See our new technology post for more details.
Finding the right trousers for travel is tough—most travel trousers are ugly, while normal pairs can be too heavy. We both travel with one pair of jeans and another pair of lightweight trousers that we wear for hiking and in hotter weather. I have loose linen trousers, and in the past Simon has gone for technical travel trousers from companies like North Face and REI. They are functional but not exactly attractive.
Then Bluff Works sent Simon a pair of their Bluffs to try out. Founder Stefan Loble ran a Kickstarter to create his dream trousers—smart enough for the office but practical enough for hiking, no ironing required, and can be worn multiple days without washing. They sounded perfect for travel, combining the performance of technical travel clothing with a smart look.
Simon has had his Bluffs for a year now and he soon got rid of his REI travel trousers—the Bluffs have most of their benefits but look better. They are lightweight, comfortable, mostly wrinkle-free, and have hidden zippered pockets. Simon has worn them on long bus journeys, horse riding, hiking, city sightseeing, to fancy restaurants, and even to a wedding. They’ve worked well for every occasion and still look as good as new.
Simon struggles to find trousers that fit his skinny waist, but Bluffs come in a 28-inch waist and in increasing one-inch increments, so he could get his perfect fit.
The only downside to Bluffs is the slightly rough fabric; when Simon wore them in extreme heat—36ºC with high humidity in Kuala Lumpur—they felt itchy and hot. This was the only time he had an issue, even wearing them in 30ºC temperatures was fine, and when it gets really hot he usually wears shorts anyway.
Bluffs are the most versatile travel trousers we’ve found. If you want to travel with just one pair of trousers, or if you’re looking for a smarter alternative to travel trousers, Bluffs are ideal. If only they created trousers for women…
Pick up a pair of Bluffs at Bluffworks.com. Simon has the originals.
Update: Read our detailed Bluffs review after three years of travelling with them.
Tieks Ballet Flats
Update 2017: I’ve now been travelling with Tieks for four years and have written a detailed review of why I think they’re the most comfortable flats to travel with.

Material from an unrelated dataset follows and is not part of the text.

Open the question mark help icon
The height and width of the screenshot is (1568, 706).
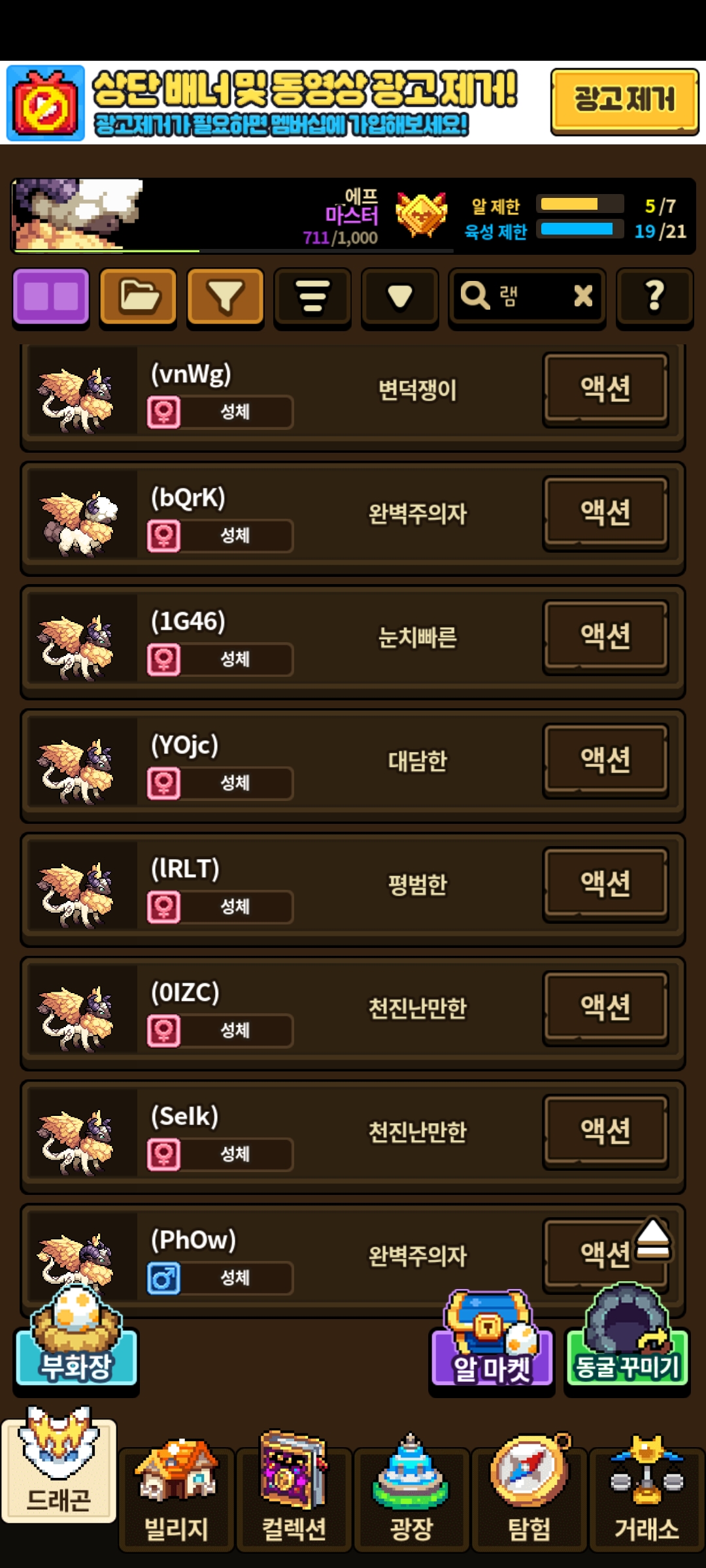pos(654,297)
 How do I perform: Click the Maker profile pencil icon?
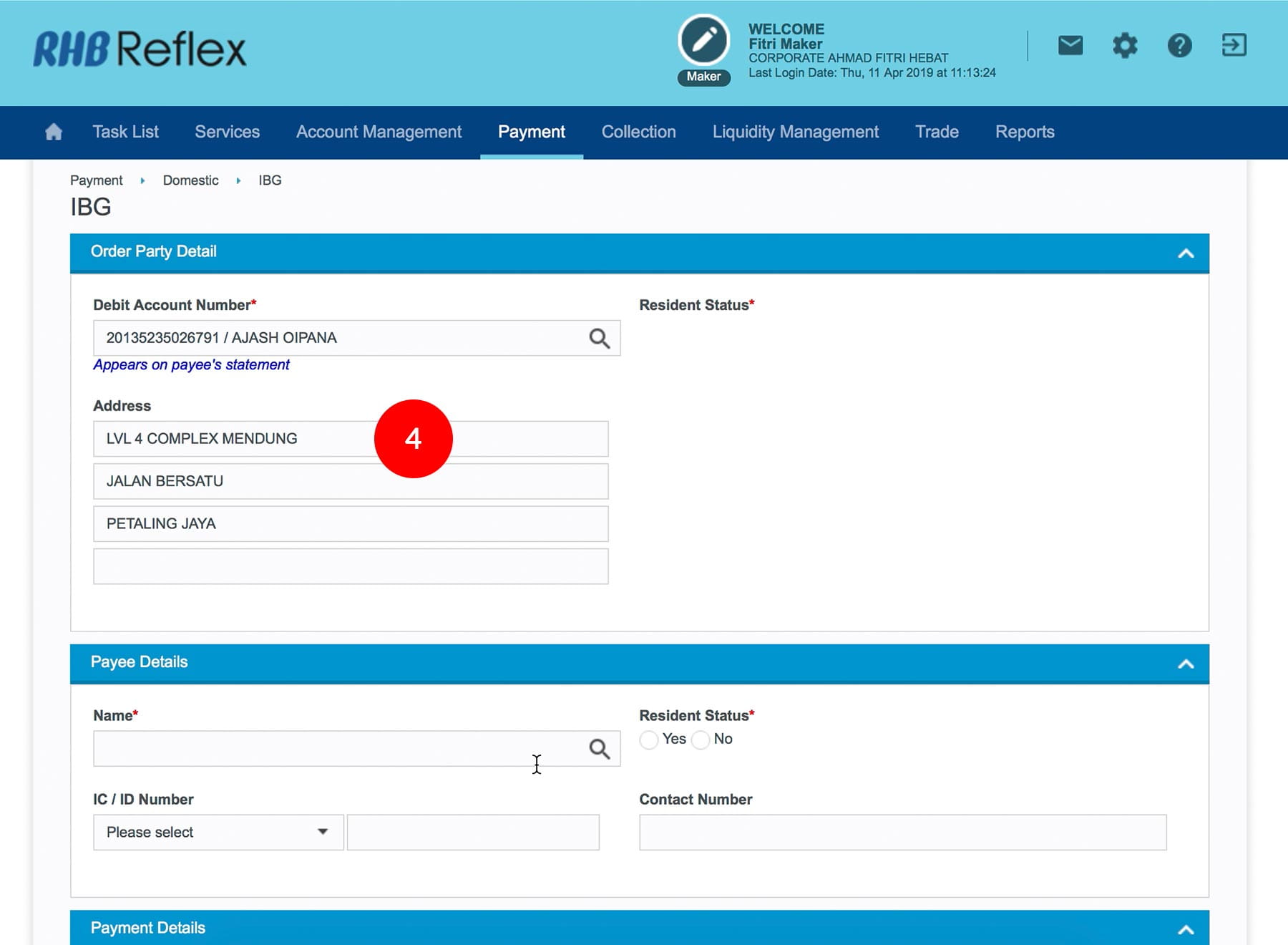[x=703, y=40]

In last year’s packing update I wrote that Tieks are the best ballet flats for travellers as they are comfortable and fold up small. I loved my purple leather Tieks, but the toes scuffed and got worse over time. I emailed Tieks to see if there was any way to repair them and they offered to replace them instead.

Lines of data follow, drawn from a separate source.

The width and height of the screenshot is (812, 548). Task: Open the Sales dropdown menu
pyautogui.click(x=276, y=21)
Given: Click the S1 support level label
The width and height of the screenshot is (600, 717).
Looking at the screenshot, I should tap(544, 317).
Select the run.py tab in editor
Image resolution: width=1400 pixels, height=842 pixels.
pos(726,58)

They recommended the patent leather Tieks which are less likely to scuff, but I decided on the vegan Tieks that I originally wanted. My new beige Brentwood Tieks are made from fabric rather than leather and I love them. I went up a size as my last pair were a little tight. I had zero breaking in time—they were ultra comfortable straight away. I’m glad I made the change as I prefer to avoid leather as a vegetarian, and the vegan Tieks are lighter and cooler in hot weather.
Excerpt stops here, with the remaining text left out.